Top of Supplied data

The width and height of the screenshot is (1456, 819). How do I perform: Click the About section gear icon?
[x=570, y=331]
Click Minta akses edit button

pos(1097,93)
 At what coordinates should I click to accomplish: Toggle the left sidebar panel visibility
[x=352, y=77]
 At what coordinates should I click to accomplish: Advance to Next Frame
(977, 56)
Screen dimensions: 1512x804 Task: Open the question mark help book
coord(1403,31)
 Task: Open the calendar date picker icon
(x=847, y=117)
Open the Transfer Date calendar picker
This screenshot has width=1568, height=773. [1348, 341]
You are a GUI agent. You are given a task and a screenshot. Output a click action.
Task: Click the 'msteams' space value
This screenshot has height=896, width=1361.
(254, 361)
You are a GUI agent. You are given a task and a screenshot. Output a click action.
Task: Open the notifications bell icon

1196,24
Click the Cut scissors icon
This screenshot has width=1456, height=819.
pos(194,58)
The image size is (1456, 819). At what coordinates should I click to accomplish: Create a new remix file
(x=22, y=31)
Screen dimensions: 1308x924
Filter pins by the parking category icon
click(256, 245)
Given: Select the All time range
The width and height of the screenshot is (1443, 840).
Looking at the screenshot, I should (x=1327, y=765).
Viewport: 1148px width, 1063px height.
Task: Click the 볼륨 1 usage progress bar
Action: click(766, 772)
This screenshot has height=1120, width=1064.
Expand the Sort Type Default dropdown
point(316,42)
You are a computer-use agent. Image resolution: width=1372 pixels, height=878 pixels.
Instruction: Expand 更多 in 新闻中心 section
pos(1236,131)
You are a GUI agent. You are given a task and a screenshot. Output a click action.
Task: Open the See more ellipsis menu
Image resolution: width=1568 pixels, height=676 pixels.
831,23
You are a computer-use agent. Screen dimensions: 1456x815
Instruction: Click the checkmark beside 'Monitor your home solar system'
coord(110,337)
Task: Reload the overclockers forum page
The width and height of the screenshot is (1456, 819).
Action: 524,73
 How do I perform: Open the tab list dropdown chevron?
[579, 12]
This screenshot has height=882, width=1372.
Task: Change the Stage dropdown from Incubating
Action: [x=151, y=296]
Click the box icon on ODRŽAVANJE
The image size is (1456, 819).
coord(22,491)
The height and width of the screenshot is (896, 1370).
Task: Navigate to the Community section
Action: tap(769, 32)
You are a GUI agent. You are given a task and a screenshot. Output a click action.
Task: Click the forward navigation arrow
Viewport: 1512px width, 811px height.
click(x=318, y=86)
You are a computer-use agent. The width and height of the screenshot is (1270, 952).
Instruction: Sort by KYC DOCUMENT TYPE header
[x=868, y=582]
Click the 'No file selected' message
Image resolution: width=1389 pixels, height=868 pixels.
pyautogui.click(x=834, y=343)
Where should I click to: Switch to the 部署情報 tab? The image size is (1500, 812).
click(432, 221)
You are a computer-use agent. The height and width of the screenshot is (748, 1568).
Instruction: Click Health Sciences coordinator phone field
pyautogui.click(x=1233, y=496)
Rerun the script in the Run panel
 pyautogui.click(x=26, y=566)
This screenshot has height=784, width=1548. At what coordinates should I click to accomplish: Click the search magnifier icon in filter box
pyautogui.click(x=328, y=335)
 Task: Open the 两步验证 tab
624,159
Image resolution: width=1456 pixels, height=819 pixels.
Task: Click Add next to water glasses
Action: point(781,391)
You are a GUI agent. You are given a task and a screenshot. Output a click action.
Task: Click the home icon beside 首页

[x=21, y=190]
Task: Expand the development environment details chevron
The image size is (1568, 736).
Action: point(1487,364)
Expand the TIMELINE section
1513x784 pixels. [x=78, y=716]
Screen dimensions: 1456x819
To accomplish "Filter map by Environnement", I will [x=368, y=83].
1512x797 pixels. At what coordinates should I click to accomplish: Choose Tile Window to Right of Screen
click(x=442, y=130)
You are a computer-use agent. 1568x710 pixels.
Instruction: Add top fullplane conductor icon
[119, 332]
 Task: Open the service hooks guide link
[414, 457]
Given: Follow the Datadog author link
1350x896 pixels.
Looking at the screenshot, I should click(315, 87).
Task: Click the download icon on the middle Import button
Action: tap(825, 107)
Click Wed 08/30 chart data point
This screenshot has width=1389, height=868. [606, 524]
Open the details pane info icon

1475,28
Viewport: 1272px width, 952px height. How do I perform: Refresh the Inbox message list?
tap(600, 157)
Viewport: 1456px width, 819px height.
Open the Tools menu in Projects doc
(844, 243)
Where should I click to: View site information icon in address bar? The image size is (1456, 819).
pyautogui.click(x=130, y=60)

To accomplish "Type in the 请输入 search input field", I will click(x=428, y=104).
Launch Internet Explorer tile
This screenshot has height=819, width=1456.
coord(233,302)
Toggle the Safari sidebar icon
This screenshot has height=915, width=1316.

Bottom of Supplied data

→ Exercise brief
Retype each record above so that every word stays exactly the same.

→ Answer to the exercise
The width and height of the screenshot is (1456, 819). How do I perform: Click the About section gear icon?
[x=570, y=331]
Click Minta akses edit button

pos(1097,93)
 At what coordinates should I click to accomplish: Toggle the left sidebar panel visibility
[x=352, y=77]
 At what coordinates should I click to accomplish: Advance to Next Frame
(977, 56)
Screen dimensions: 1512x804 Task: Open the question mark help book
coord(1403,31)
 Task: Open the calendar date picker icon
(x=847, y=117)
Open the Transfer Date calendar picker
This screenshot has width=1568, height=773. [1348, 341]
You are a GUI agent. You are given a task and a screenshot. Output a click action.
Task: Click the 'msteams' space value
This screenshot has height=896, width=1361.
(254, 361)
You are a GUI agent. You are given a task and a screenshot. Output a click action.
Task: Open the notifications bell icon

1196,24
Click the Cut scissors icon
This screenshot has width=1456, height=819.
pos(194,58)
The image size is (1456, 819). At what coordinates should I click to accomplish: Create a new remix file
(x=22, y=31)
Screen dimensions: 1308x924
Filter pins by the parking category icon
click(256, 245)
Given: Select the All time range
The width and height of the screenshot is (1443, 840).
Looking at the screenshot, I should (x=1327, y=765).
Viewport: 1148px width, 1063px height.
Task: Click the 볼륨 1 usage progress bar
Action: click(766, 772)
This screenshot has height=1120, width=1064.
Expand the Sort Type Default dropdown
point(316,42)
You are a computer-use agent. Image resolution: width=1372 pixels, height=878 pixels.
Instruction: Expand 更多 in 新闻中心 section
pos(1236,131)
You are a GUI agent. You are given a task and a screenshot. Output a click action.
Task: Open the See more ellipsis menu
Image resolution: width=1568 pixels, height=676 pixels.
831,23
You are a computer-use agent. Screen dimensions: 1456x815
Instruction: Click the checkmark beside 'Monitor your home solar system'
coord(110,337)
Task: Reload the overclockers forum page
The width and height of the screenshot is (1456, 819).
Action: 524,73
 How do I perform: Open the tab list dropdown chevron?
[579, 12]
This screenshot has height=882, width=1372.
Task: Change the Stage dropdown from Incubating
Action: [x=151, y=296]
Click the box icon on ODRŽAVANJE
The image size is (1456, 819).
coord(22,491)
The height and width of the screenshot is (896, 1370).
Task: Navigate to the Community section
Action: tap(769, 32)
You are a GUI agent. You are given a task and a screenshot. Output a click action.
Task: Click the forward navigation arrow
Viewport: 1512px width, 811px height.
click(x=318, y=86)
You are a computer-use agent. The width and height of the screenshot is (1270, 952).
Instruction: Sort by KYC DOCUMENT TYPE header
[x=868, y=582]
Click the 'No file selected' message
Image resolution: width=1389 pixels, height=868 pixels.
pyautogui.click(x=834, y=343)
Where should I click to: Switch to the 部署情報 tab? The image size is (1500, 812).
click(432, 221)
You are a computer-use agent. The height and width of the screenshot is (748, 1568).
Instruction: Click Health Sciences coordinator phone field
pyautogui.click(x=1233, y=496)
Rerun the script in the Run panel
 pyautogui.click(x=26, y=566)
This screenshot has height=784, width=1548. At what coordinates should I click to accomplish: Click the search magnifier icon in filter box
pyautogui.click(x=328, y=335)
 Task: Open the 两步验证 tab
624,159
Image resolution: width=1456 pixels, height=819 pixels.
Task: Click Add next to water glasses
Action: point(781,391)
You are a GUI agent. You are given a task and a screenshot. Output a click action.
Task: Click the home icon beside 首页

[x=21, y=190]
Task: Expand the development environment details chevron
The image size is (1568, 736).
Action: point(1487,364)
Expand the TIMELINE section
1513x784 pixels. [x=78, y=716]
Screen dimensions: 1456x819
To accomplish "Filter map by Environnement", I will [x=368, y=83].
1512x797 pixels. At what coordinates should I click to accomplish: Choose Tile Window to Right of Screen
click(x=442, y=130)
You are a computer-use agent. 1568x710 pixels.
Instruction: Add top fullplane conductor icon
[119, 332]
 Task: Open the service hooks guide link
[414, 457]
Given: Follow the Datadog author link
1350x896 pixels.
Looking at the screenshot, I should click(315, 87).
Task: Click the download icon on the middle Import button
Action: tap(825, 107)
Click Wed 08/30 chart data point
This screenshot has width=1389, height=868. [606, 524]
Open the details pane info icon

1475,28
Viewport: 1272px width, 952px height. How do I perform: Refresh the Inbox message list?
tap(600, 157)
Viewport: 1456px width, 819px height.
Open the Tools menu in Projects doc
(844, 243)
Where should I click to: View site information icon in address bar? The image size is (1456, 819).
pyautogui.click(x=130, y=60)

To accomplish "Type in the 请输入 search input field", I will click(x=428, y=104).
Launch Internet Explorer tile
This screenshot has height=819, width=1456.
coord(233,302)
Toggle the Safari sidebar icon
This screenshot has height=915, width=1316.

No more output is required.